### TASK BRIEF
Apart from the pictures, write out all the records exactly.

### INPUT RECORDS
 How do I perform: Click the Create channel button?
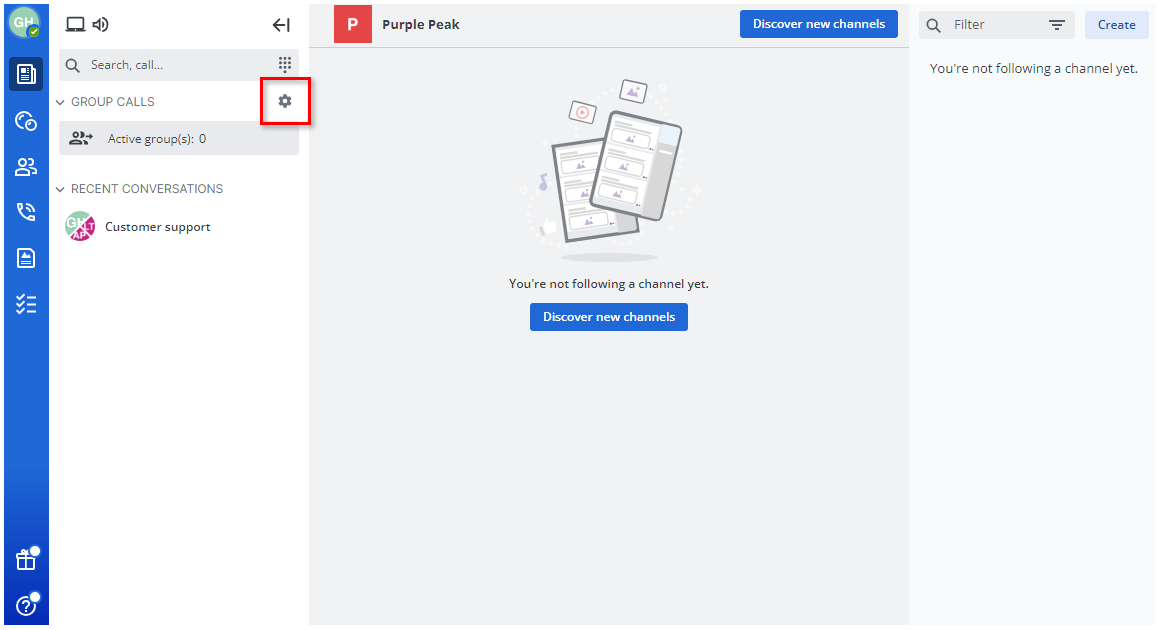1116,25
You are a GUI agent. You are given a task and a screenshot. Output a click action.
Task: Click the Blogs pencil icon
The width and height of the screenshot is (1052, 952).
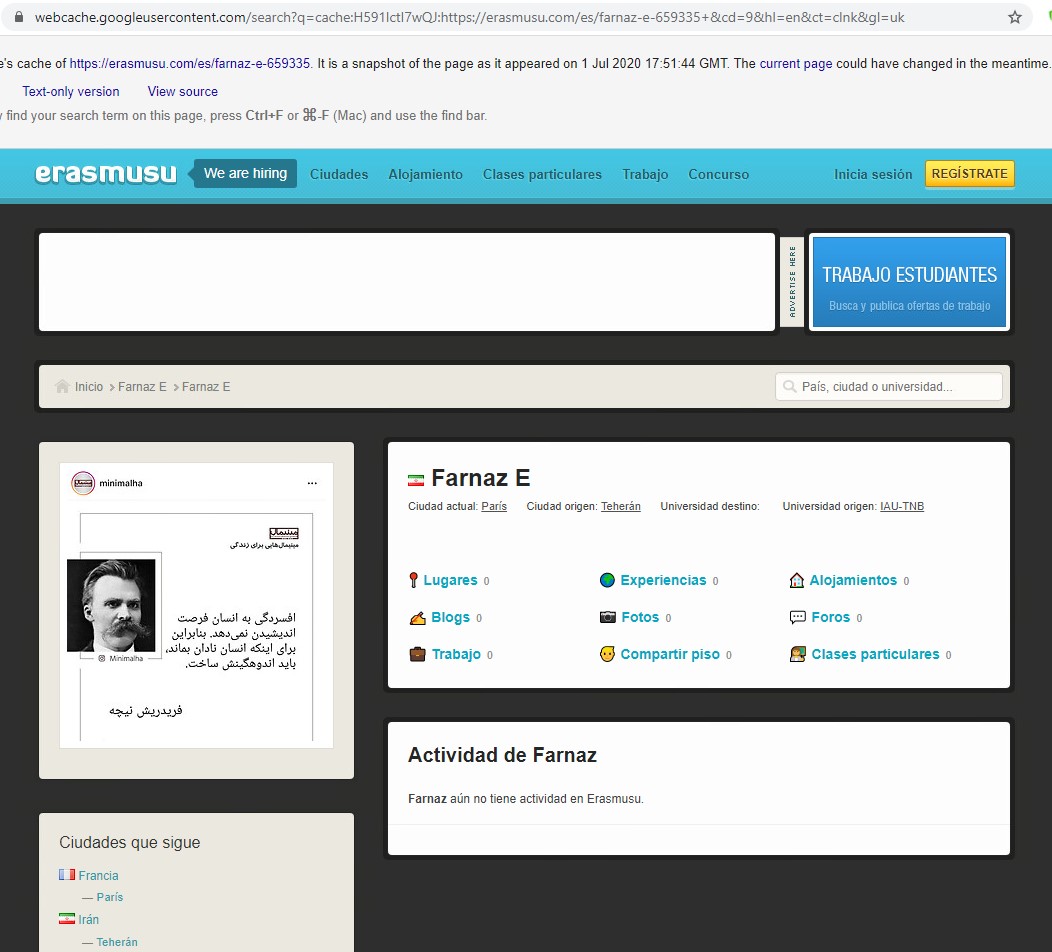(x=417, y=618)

### RESPONSE TO THIS EXERCISE
 How do I perform: Click the Create channel button?
1116,25
You are a GUI agent. You are given a task and a screenshot. Output a click action.
Task: Click the Blogs pencil icon
The width and height of the screenshot is (1052, 952).
(x=417, y=618)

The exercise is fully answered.